Study Guide: Multi-Account Strategy
In the modern cloud landscape, a single AWS account is rarely enough. Organizations need a way to manage hundreds of accounts while maintaining security, compliance, and cost oversight. AWS Organizations provides the underlying infrastructure for account grouping, while AWS Control Tower offers a managed “Landing Zone” to orchestrate these services automatically.
The Analogy: Think of AWS Organizations as the legal structure of a massive Shopping Mall. The Mall Management (Management Account) provides the electricity, security, and leasing rules. Each store is an individual AWS Account. AWS Control Tower is like a “Turnkey Franchise Kit”—it ensures that every new store opened in the mall automatically has the right shelves, security cameras, and fire exits installed according to corporate standards before the first customer walks in.
Core Concepts & Well-Architected Framework
Applying the AWS Well-Architected Framework lenses:
- Security: Use Service Control Policies (SCPs) to set permission guardrails. Isolate workloads (Dev, Test, Prod) into separate accounts to minimize the blast radius.
- Reliability: Control Tower automates the setup of a “Landing Zone,” ensuring consistent configurations across the entire environment.
- Cost Optimization: Consolidated Billing allows you to combine usage across all accounts to achieve volume discounts (e.g., S3 storage tiers and EC2 Reserved Instance sharing).
- Operational Excellence: Centralized logging (CloudTrail/Config) into a dedicated “Log Archive” account ensures auditability.
Service Comparison: Organizations vs. Control Tower
| Feature | AWS Organizations | AWS Control Tower |
|---|---|---|
| Purpose | Account grouping and policy (SCP) management. | Governance framework to set up and manage a Landing Zone. |
| Ease of Use | Manual configuration of OUs and policies. | Automated, wizard-based setup of best practices. |
| Guardrails | SCPs only (Preventative). | Preventative (SCPs) AND Detective (AWS Config). |
| Account Provisioning | Manual or via API. | Account Factory (Service Catalog based). |
Scenario-Based Decision Matrix
- IF you need to prevent any account in an OU from deleting CloudTrail logs… THEN use an SCP (Service Control Policy).
- IF you need to share a VPC Subnet or Transit Gateway across accounts… THEN use AWS Resource Access Manager (RAM).
- IF you want to automatically provision new accounts with pre-defined network baselines… THEN use Control Tower Account Factory.

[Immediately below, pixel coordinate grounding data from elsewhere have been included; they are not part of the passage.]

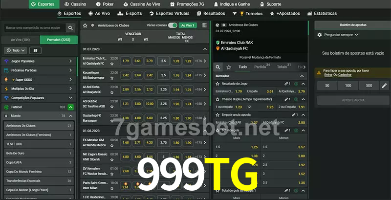Click the competition or team search field
This screenshot has width=391, height=200.
[35, 28]
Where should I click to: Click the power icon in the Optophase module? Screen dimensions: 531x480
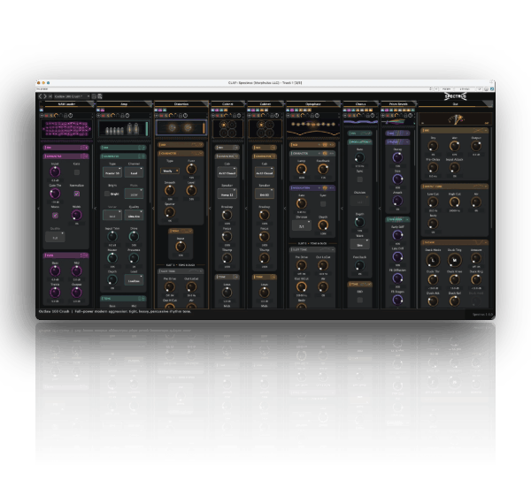(x=316, y=116)
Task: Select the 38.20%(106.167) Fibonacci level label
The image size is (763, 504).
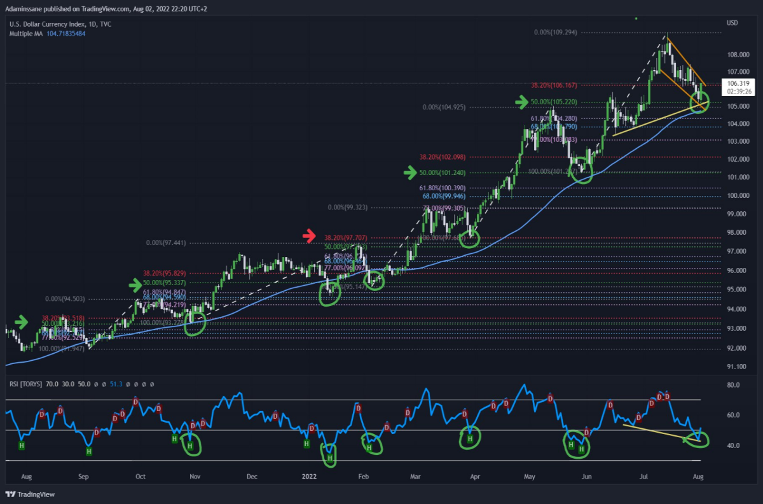Action: tap(554, 84)
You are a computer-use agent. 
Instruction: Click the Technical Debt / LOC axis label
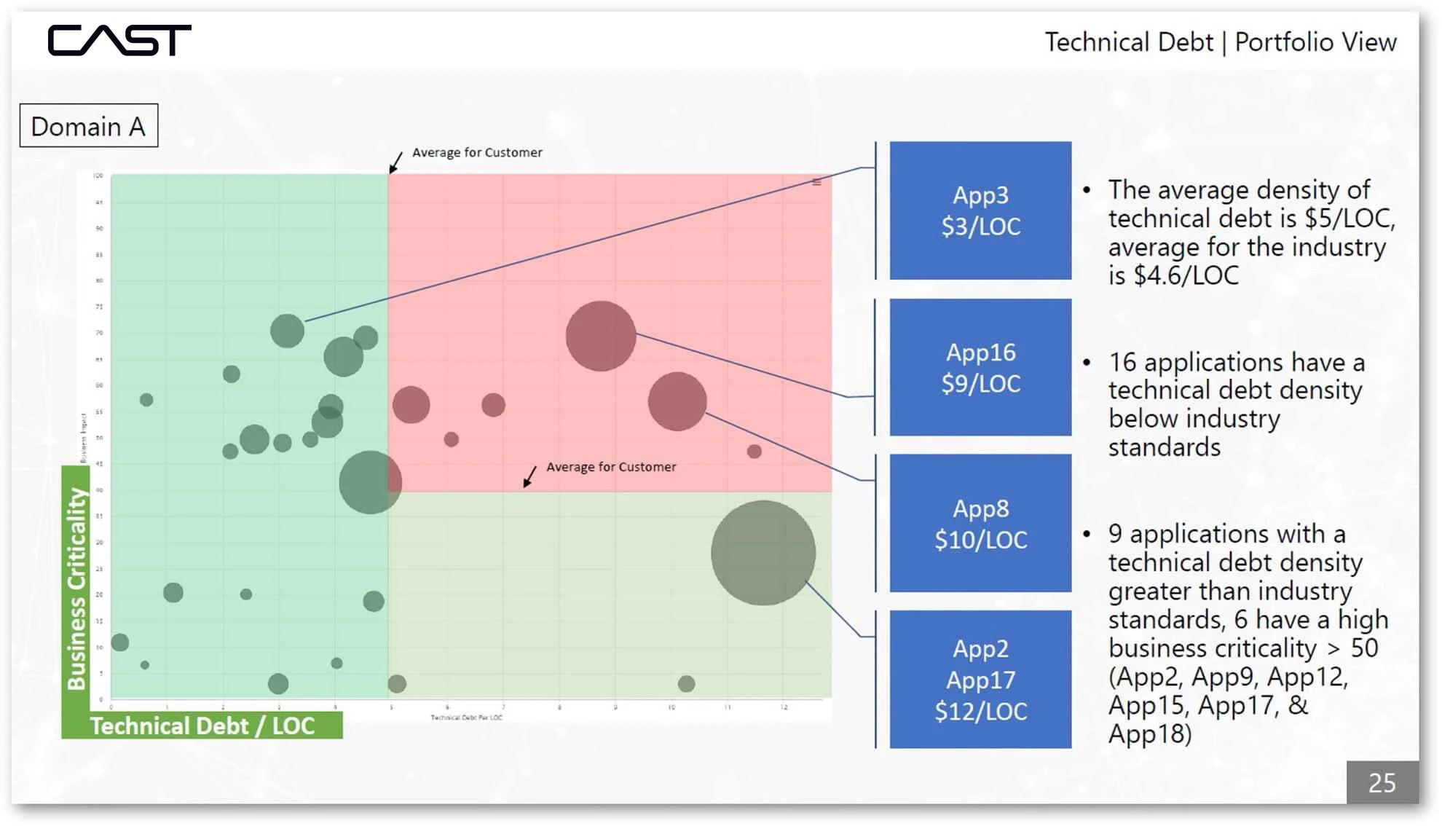pos(202,725)
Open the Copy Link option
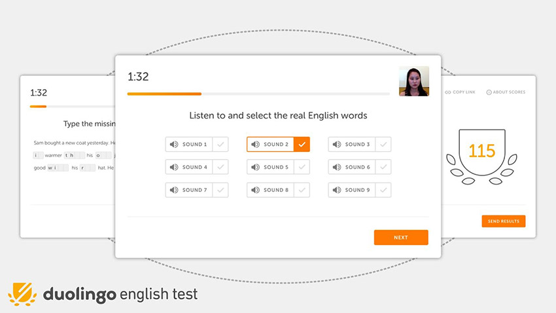This screenshot has width=556, height=313. pos(460,92)
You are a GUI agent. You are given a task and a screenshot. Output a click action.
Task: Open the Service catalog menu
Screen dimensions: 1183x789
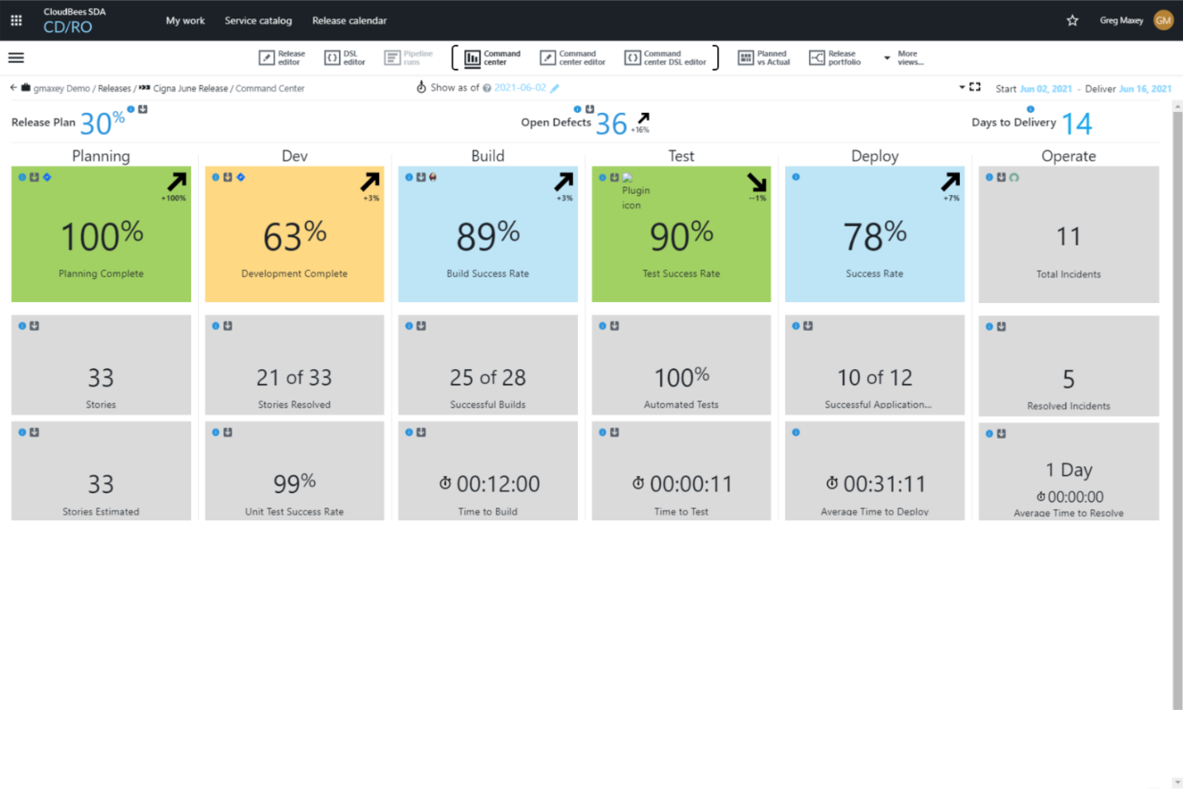point(258,21)
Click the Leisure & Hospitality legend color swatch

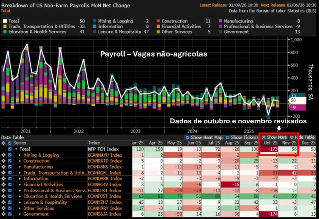[95, 32]
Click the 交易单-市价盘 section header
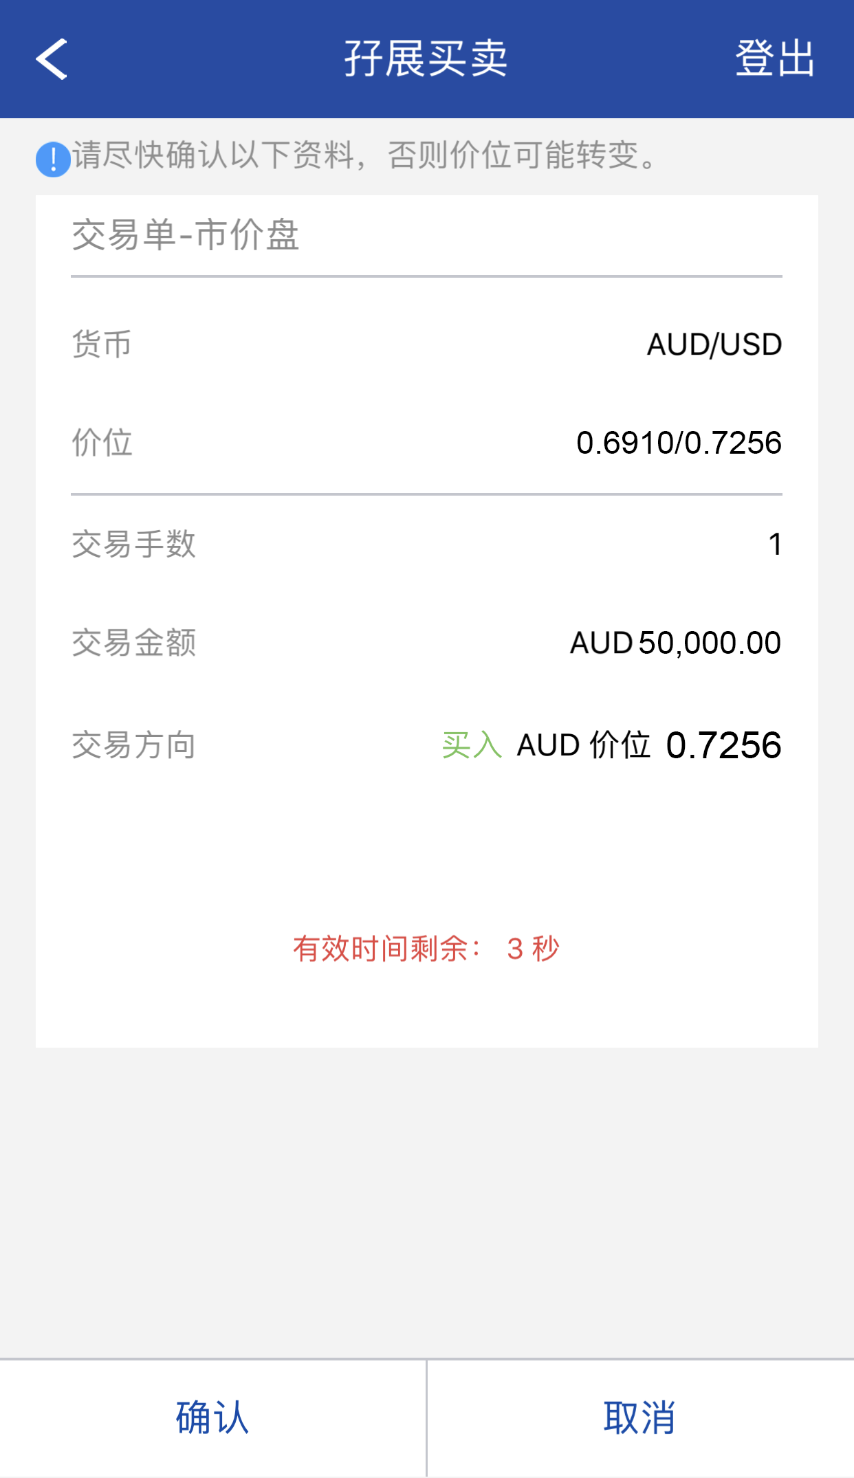 click(186, 235)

- IF you need to see which account is spending the most… THEN use AWS Cost Explorer with Consolidated Billing.
Exam Tips: Golden Nuggets
- The Master (Management) Account is NOT restricted by SCPs. Always keep this account restricted to billing and administrative tasks only.
- SCPs are “Filters”: They do not grant permissions; they define the maximum available permissions. An IAM user still needs an IAM policy to perform actions.
- Consolidated Billing: All accounts in the Org are treated as one for volume pricing discounts. You can disable RI/Savings Plan sharing if needed.
- CloudTrail: For the exam, remember that an Organization Trail ensures logs from all member accounts are sent to a single S3 bucket in a central account.
Infographic: The Multi-Account Hierarchy
Visual hierarchy of Organizations: Management Account → OUs → Member Accounts with SCP enforcement.
Key Services
- Service Control Policies: JSON policies that specify the maximum permissions for an organization.
- AWS RAM: Securely share resources like Subnets and License Manager configurations.
- CloudTrail: Enable “All Accounts” logging to a central S3 bucket.
Common Pitfalls
- No Default Deny: SCPs have a default “Allow-All” policy. You must explicitly add “Deny” or modify the “Allow” to restrict access.
- Root User: SCPs do not affect the root user of the Management Account.
- Tagging: Forgetting to enforce tagging via Tag Policies.
Quick Patterns
- Centralized Logging: Use Control Tower to set up a dedicated Log Archive account.
- Shared Services: Create a “Shared Services” OU for common tools like AD, CI/CD, and Scanners.
- Sandbox Accounts: Use SCPs to limit Sandbox accounts to small instance sizes only.